PIs: Martina Rau
University of Wisconsin-Madison
Adaptive educational technologies can much improve students’ learning in science, technology, engineering, and mathematics (STEM) domains. A particular strength of these technologies is that they can provide interactive models that visualize complex concepts. Educational technologies typically use virtual models that students manipulate via mouse or keyboard. Yet, physical models that students manipulate with their hands can be more intuitive because they relate abstract concepts to students? bodily experiences in the real world. This CAREER project examines how best to integrate physical models into adaptive educational technologies. The project will focus on a domain where models play a crucial role in instruction: undergraduate chemistry. A series of experiments at 2-year and 4-year colleges will test whether physical or virtual models are most effective for particular concepts, in which order to present them, and how to help students make connections among them. Further, the team will develop a technology that can assess how students manipulate physical models.
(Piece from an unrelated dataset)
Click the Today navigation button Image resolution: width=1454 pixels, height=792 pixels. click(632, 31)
Results will be consolidated in a comprehensive theory of how physical and virtual models affect student learning. The results will help instructors select the best model for their students. The team will build on the results to develop an educational technology that adaptively selects physical and virtual models that is most helpful to the individual student given his/her learning progress. This research will yield a new type of educational technologies that blend physical and virtual models and that can adapt to individual students’ bodily interactions. Such technologies can make STEM concepts more accessible to students with diverse backgrounds. Further, by involving students and instructors from 2-year colleges who often lack access to technology innovations, the project will broaden participation and enhance socioeconomic equality in STEM.
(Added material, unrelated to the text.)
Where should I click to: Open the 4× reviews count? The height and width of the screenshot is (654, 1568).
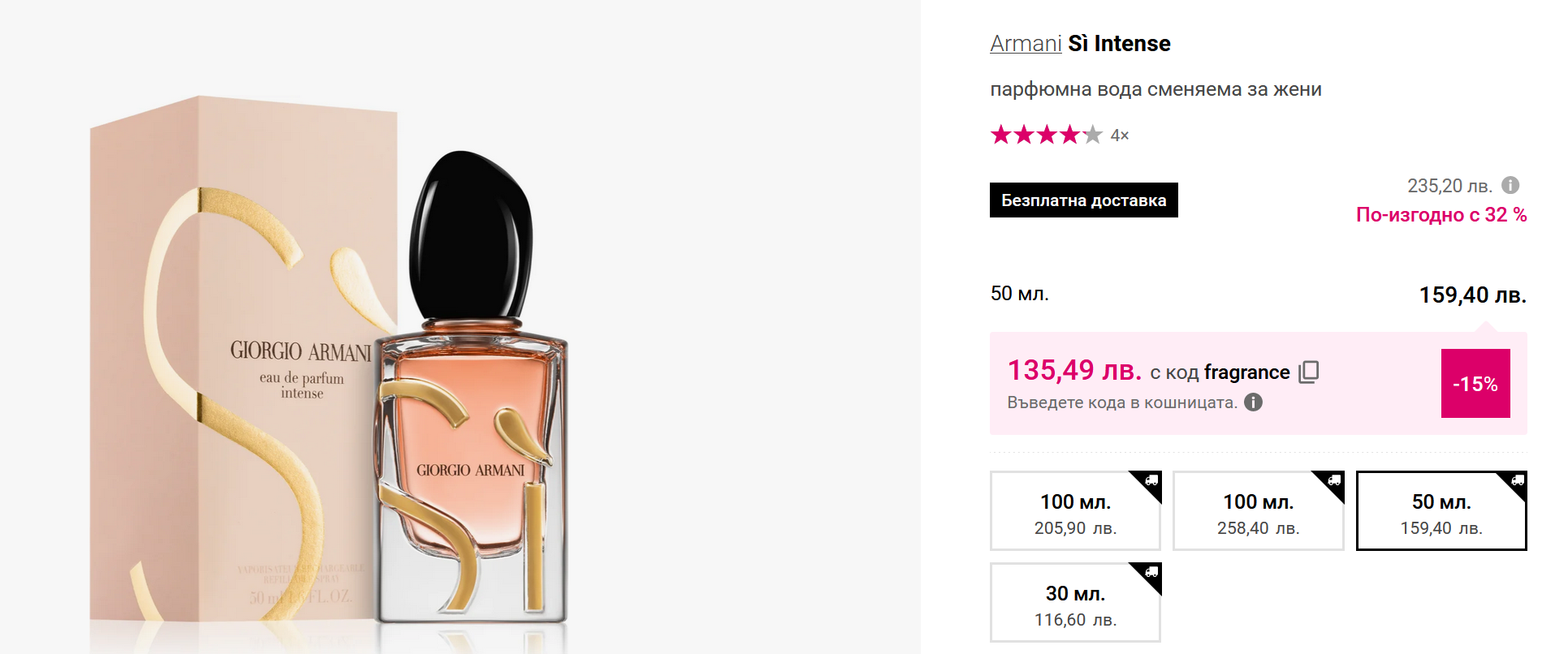[x=1120, y=136]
Students’ difficulties in thinking in terms of visual representations jeopardize their learning in science, technology, engineering, and math (STEM) domains such as chemistry. Physical (tangible) and virtual representation modes have complementary benefits for students’ learning. Yet, there is no comprehensive theory of how representation modes complement one another when students learn abstract content. The goal of this CAREER project is to develop such theory. Because effective combinations of physical and virtual representations are concept-, action-, and student-specific, they are likely too complex for instructors to achieve without support. Educational technologies can offer such support, but they cannot interface with physical representations. Hence, another goal of this CAREER project is to translate theory about representation modes into adaptive educational technologies that intelligently blend physical and virtual representations. A series of experiments in 2- and 4-year college chemistry will investigate how physical and virtual representations complement one another, how best to sequence them, and how best to help students make connections among them. User studies with instructors and students will investigate how educational technology design can address educational needs and systemic constraints in real learning contexts and how to support instructors in combining representation modes effectively. Further project activities will expand the intelligent blending framework to STEM domains in K-12 contexts. The project will contribute new theory about how physical and virtual representations complement one another. It will yield practical recommendations for the design of educational technologies that adapt to individual students’ body-based interactions. A concrete deliverable will be an adaptive educational technology for 2- and 4-year college chemistry, available for free and disseminated to diverse populations. By including 2-year-colleges and by making this research applicable to STEM education in K-16 contexts, this project may broaden participation and enhance socioeconomic equality in many STEM domains.